Affected by the recent $230 million breach by North Korean hackers and subsequent outrage after its recent "socialising of losses" plan, crypto platform WazirX has clarified its poll is a "preliminary step" to understanding the opinions of its investors and is not "legally binding" upon the users or the WazirX platform.
This poll is not final, says the company, adding that it is designed to gather "feedback, better understand views, and then take action that is "best".
"Our team is currently reviewing your inputs to devise a plan incorporating your collective voice and ensuring a fair and effective outcome. We will keep updating you as we refine our approach based on your suggestions. We will soon share a feedback form to help us better understand the direction that aligns with the community's best interests," a statement reads. The company says it needs more time to work on resolution due to the scale of the cyberattack.
WazirX CEO Nischal Shetty says the company is also exploring possibilities of launching some new project that can help where we can airdrop tokens to our affected customers. "But, these solutions take time. Which is why we wanted to see if there's a faster to first open the platform and then apply these solutions," he says in the latest video message via X.
WazirX's "multi-sig wallets" experienced a massive security breach on July 18, which involved a loss of funds exceeding $230 million. This wallet was operated utilising the services of Liminal's digital asset custody and wallet infrastructure from February 2023.

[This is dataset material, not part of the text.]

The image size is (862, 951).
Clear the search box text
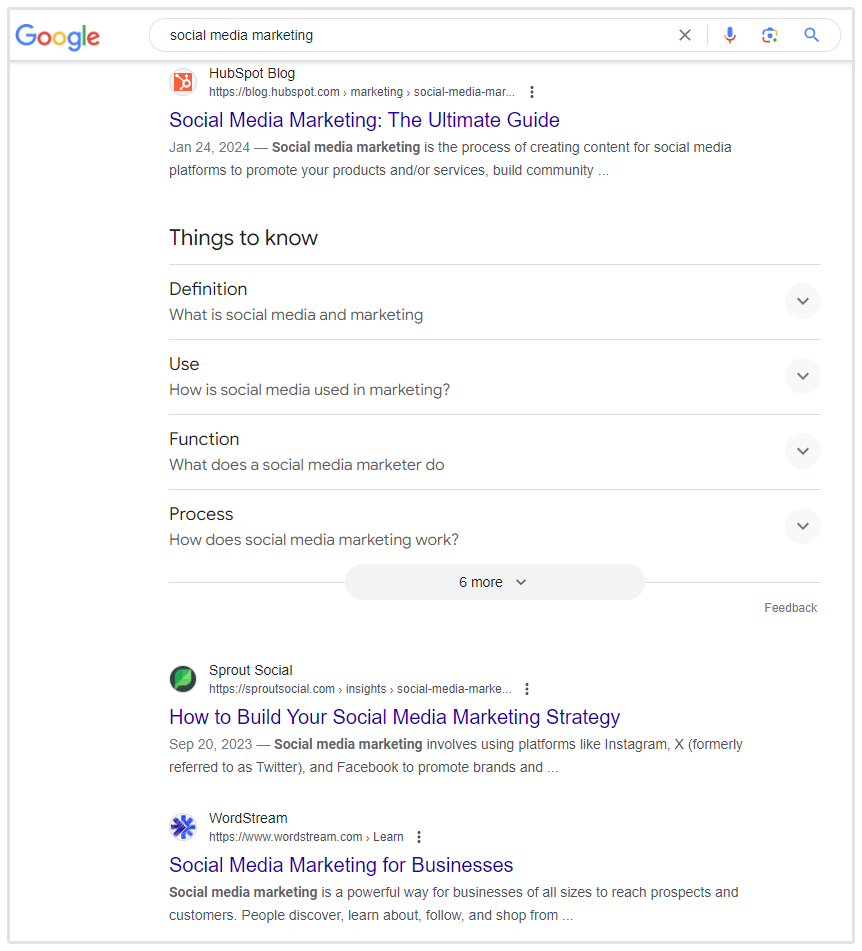pos(685,35)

WazirX had earlier said that the compromised wallet had six signatories—five from our WazirX team and one from Liminal, who were responsible for transaction verifications. "The cyber attack stemmed from a discrepancy between the data displayed on Liminal's interface and the transaction's actual contents. During the cyber attack, there was a mismatch between the information displayed on Liminal’s interface and what was actually signed," the company said, adding that it suspects the payload was replaced to transfer wallet control to an attacker.

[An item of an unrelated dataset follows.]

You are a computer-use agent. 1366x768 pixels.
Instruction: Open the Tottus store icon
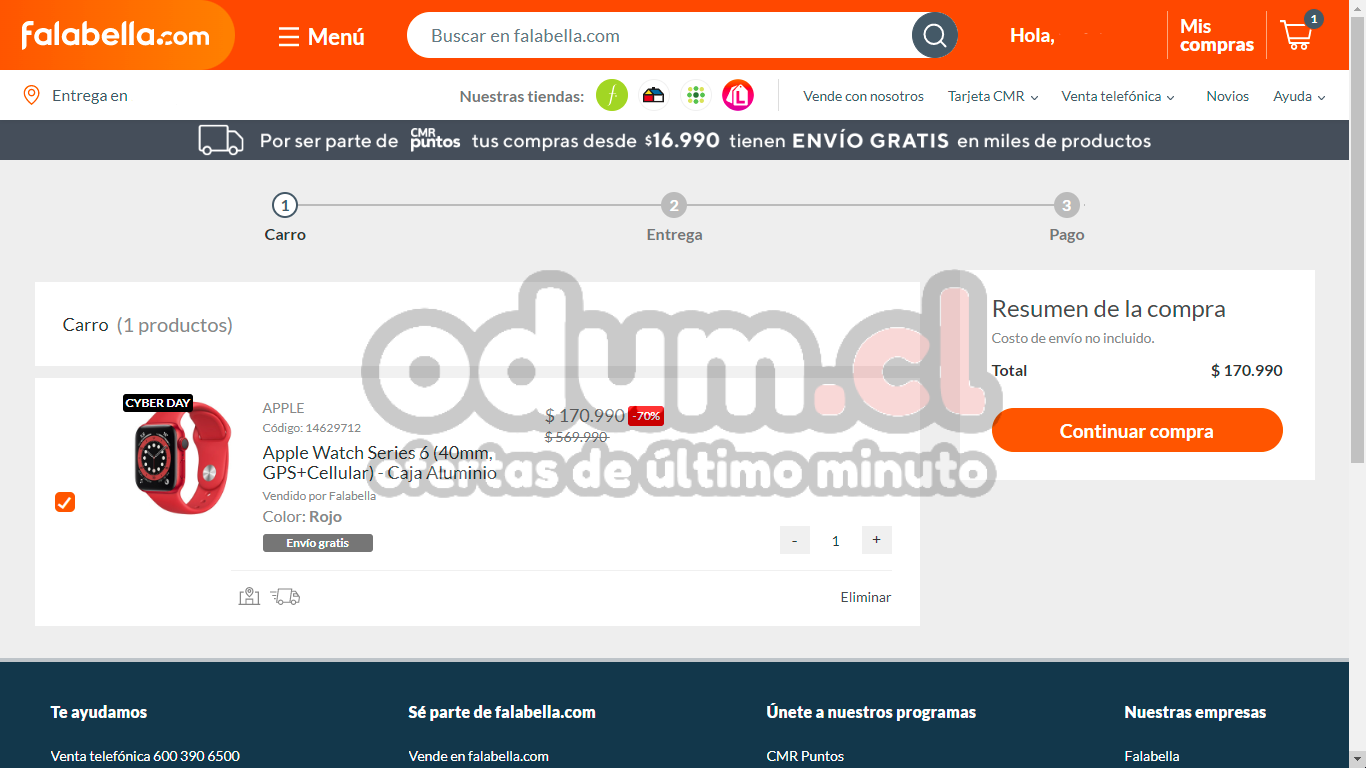696,96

In the latest statement, Liminal Custody, a Singapore-based wallet infrastructure company, says its preliminary probe points to a "customer level compromise" via a sophisticated intrusion. "We want to unequivocally state that Liminal’s platform, infrastructure, wallets, and assets remain completely secure. Our operations have not been disrupted, and we continue to process transfers and withdrawals for all customers without interruption," the company clarifies.
The company says it has engaged independent CERT-certified, third-party experts to conduct thorough forensic audits, which will be backed by published reports. "Alongside we also continue to be engaged with relevant authorities. As a wallet infrastructure support platform, we emphasise that this incident originated from an external source, underscoring the crucial need for comprehensive security measures across platforms to minimise risk."
The company says the product in question for this incident is its "self-custody wallet" infrastructure, wherein a majority of the private keys that control and operate the wallets remain with its clients on their infrastructure. "In this product, Liminal can never initiate a transaction. Transactions always originate at our client’s end."
Meanwhile, reports say WazirX has called in global crypto player Binance to bail out the affected customers after the security breach. Changpeng Zhao-led Binance controls WazirX's WRX tokens, which it can use to pay back customers affected by the breach.
WazirX had announced a "socialise" loss strategy last weekend. Under this, it offered two options to manage the remaining assets, each with specific benefits and conditions. Option A allowed customers to trade and hold crypto, with priority for recovery and no withdrawals. Option B allowed trade and withdrawals, but low priority on recovery. Under the WazirX's "socialise" plan, 55% of user crypto assets will be made available for trading and/or withdrawals, depending upon the option that one selects, while the remaining 45% will be converted to USDT-equivalent tokens and locked.
The WazirX's decision to "socialise" losses backfired and angered many investors. "This should be the end of WazirX. The idea is that the company saw a theft for which they will charge all their users. The legal way is to take all of their own money first and then the rest of the losses can be distributed. Basically, liquidate it through NCLT," says Deepak Shenoy, CEO, CapitalMind, said on X.
Another user, Arjun Vijay (arjunvijay89) wrote he had deep discussions with fellow entrepreneurs in the crypto ecosystem. "We uncovered a lot of flaws in the proposed plan, in both option A and option B. The solution that has been proposed has not been drafted with the customer in mind. Their priority has been to protect the platform at the expense of the customers."